Directorate of Graduate Studies, The Aga Khan University, Karachi, Pakistan.
Department of Science of Dental Materials, Hamdard College of Medicine & Dentistry, Hamdard University, Karachi, Pakistan.
J Coll Physicians Surg Pak. 2024 May;34(5):595-599. doi: 10.29271/jcpsp.2024.05.595.
To analyse and compare the assessment and grading of human-written and machine-written formative essays.
Quasi-experimental, qualitative cross-sectional study. Place and Duration of the Study: Department of Science of Dental Materials, Hamdard College of Medicine & Dentistry, Hamdard University, Karachi, from February to April 2023.

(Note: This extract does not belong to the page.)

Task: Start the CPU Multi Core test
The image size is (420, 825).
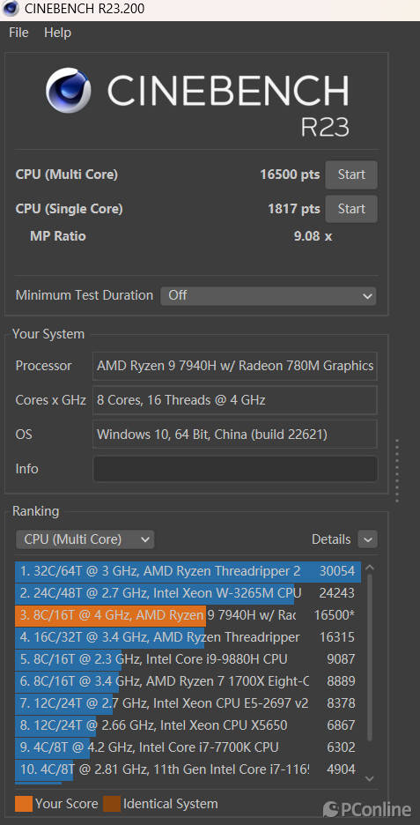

Ten short formative essays of final-year dental students were manually assessed and graded. These essays were then graded using ChatGPT version 3.5. The chatbot responses and prompts were recorded and matched with manually graded essays. Qualitative analysis of the chatbot responses was then performed.
Four different prompts were given to the artificial intelligence (AI) driven platform of ChatGPT to grade the summative essays. These were the chatbot's initial responses without grading, the chatbot's response to grading against criteria, the chatbot's response to criteria-wise grading, and the chatbot's response to questions for the difference in grading. Based on the results, four innovative ways of using AI and machine learning (ML) have been proposed for medical educators: Automated grading, content analysis, plagiarism detection, and formative assessment. ChatGPT provided a comprehensive report with feedback on writing skills, as opposed to manual grading of essays.
The chatbot's responses were fascinating and thought-provoking. AI and ML technologies can potentially supplement human grading in the assessment of essays. Medical educators need to embrace AI and ML technology to enhance the standards and quality of medical education, particularly when assessing long and short essay-type questions. Further empirical research and evaluation are needed to confirm their effectiveness.
Machine learning, Artificial intelligence, Essays, ChatGPT, Formative assessment.
分析和比较人工撰写和机器撰写的形成性论文的评估和分级。
准实验、定性的横断研究。地点和研究时间:哈马丹学院牙科学院,哈马丹大学,卡拉奇,2023 年 2 月至 4 月。
对 10 篇牙科专业最后一年学生的简短形成性论文进行人工评估和评分。然后使用 ChatGPT 版本 3.5 对这些论文进行评分。记录聊天机器人的回答和提示,并与手动评分的论文进行匹配。然后对聊天机器人的回答进行定性分析。
向 ChatGPT 的人工智能(AI)驱动平台给出了四个不同的提示来对总结性论文进行评分。这些提示分别是:聊天机器人初始的无分级回答、根据标准对聊天机器人的回答进行分级、根据标准对聊天机器人的回答进行分级、以及关于分级差异的聊天机器人回答问题。根据结果,提出了医疗教育工作者使用 AI 和机器学习(ML)的四种创新方式:自动评分、内容分析、剽窃检测和形成性评估。ChatGPT 提供了一份全面的报告,包括对写作技巧的反馈,而不是对论文的人工评分。
聊天机器人的回答令人着迷和深思。AI 和 ML 技术可以潜在地补充论文评估中的人工评分。医疗教育工作者需要接受 AI 和 ML 技术,以提高医学教育的标准和质量,特别是在评估长文和短文类型的问题时。需要进一步进行实证研究和评估以确认其有效性。
机器学习、人工智能、论文、ChatGPT、形成性评估。